• Information given
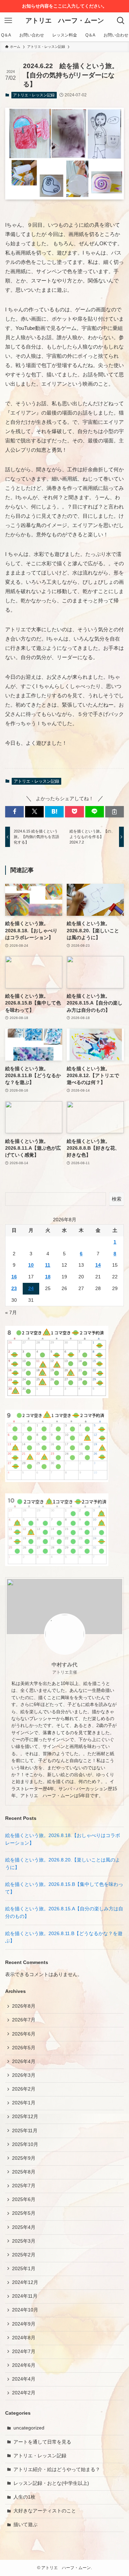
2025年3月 (23, 2241)
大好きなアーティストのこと (44, 2510)
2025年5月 (23, 2213)
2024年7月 (23, 2351)
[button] (14, 811)
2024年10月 (25, 2309)
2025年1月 (23, 2268)
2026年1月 (23, 2102)
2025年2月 (23, 2254)
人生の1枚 (24, 2497)
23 (14, 1288)
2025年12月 (25, 2116)
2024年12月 (25, 2282)
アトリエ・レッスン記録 (34, 95)
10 (31, 1265)
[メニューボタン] (8, 20)
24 (31, 1288)
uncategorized (28, 2427)
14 (98, 1265)
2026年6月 (23, 2034)
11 (47, 1265)
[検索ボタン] (120, 20)
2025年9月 (23, 2158)
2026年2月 (23, 2089)
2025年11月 (24, 2130)
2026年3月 (23, 2075)
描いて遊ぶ (25, 2524)
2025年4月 (23, 2227)
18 (48, 1276)
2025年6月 (23, 2199)
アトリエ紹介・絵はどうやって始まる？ (56, 2469)
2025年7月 (23, 2185)
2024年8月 (23, 2337)
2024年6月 (23, 2365)
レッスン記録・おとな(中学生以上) (51, 2483)
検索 (116, 1199)
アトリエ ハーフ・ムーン (64, 21)
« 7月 (11, 1312)
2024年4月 (23, 2379)
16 (14, 1276)
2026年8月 (23, 2006)
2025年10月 (25, 2144)
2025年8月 (23, 2172)
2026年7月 (23, 2019)
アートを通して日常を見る (42, 2442)
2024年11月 (24, 2296)
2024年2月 (23, 2392)
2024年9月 (23, 2324)
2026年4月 (23, 2061)
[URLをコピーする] (114, 811)
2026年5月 (23, 2047)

• About this exercise
Provide the listing above once more, exactly, with the pictures removed.

• Solution below
2025年3月 (23, 2241)
大好きなアーティストのこと (44, 2510)
2025年5月 (23, 2213)
2024年7月 (23, 2351)
[button] (14, 811)
2024年10月 (25, 2309)
2025年1月 (23, 2268)
2026年1月 (23, 2102)
2025年2月 (23, 2254)
人生の1枚 (24, 2497)
23 (14, 1288)
2025年12月 (25, 2116)
2024年12月 (25, 2282)
アトリエ・レッスン記録 (34, 95)
10 (31, 1265)
[メニューボタン] (8, 20)
24 (31, 1288)
uncategorized (28, 2427)
14 (98, 1265)
2026年6月 (23, 2034)
11 (47, 1265)
[検索ボタン] (120, 20)
2025年9月 (23, 2158)
2026年2月 (23, 2089)
2025年11月 (24, 2130)
2026年3月 (23, 2075)
描いて遊ぶ (25, 2524)
2025年4月 (23, 2227)
18 (48, 1276)
2025年6月 (23, 2199)
アトリエ紹介・絵はどうやって始まる？ (56, 2469)
2025年7月 (23, 2185)
2024年8月 (23, 2337)
2024年6月 (23, 2365)
レッスン記録・おとな(中学生以上) (51, 2483)
検索 (116, 1199)
アトリエ ハーフ・ムーン (64, 21)
« 7月 (11, 1312)
2024年4月 (23, 2379)
16 (14, 1276)
2026年8月 (23, 2006)
2025年10月 (25, 2144)
2025年8月 (23, 2172)
2026年7月 (23, 2019)
アートを通して日常を見る (42, 2442)
2024年11月 (24, 2296)
2024年2月 (23, 2392)
2024年9月 (23, 2324)
2026年4月 (23, 2061)
[URLをコピーする] (114, 811)
2026年5月 (23, 2047)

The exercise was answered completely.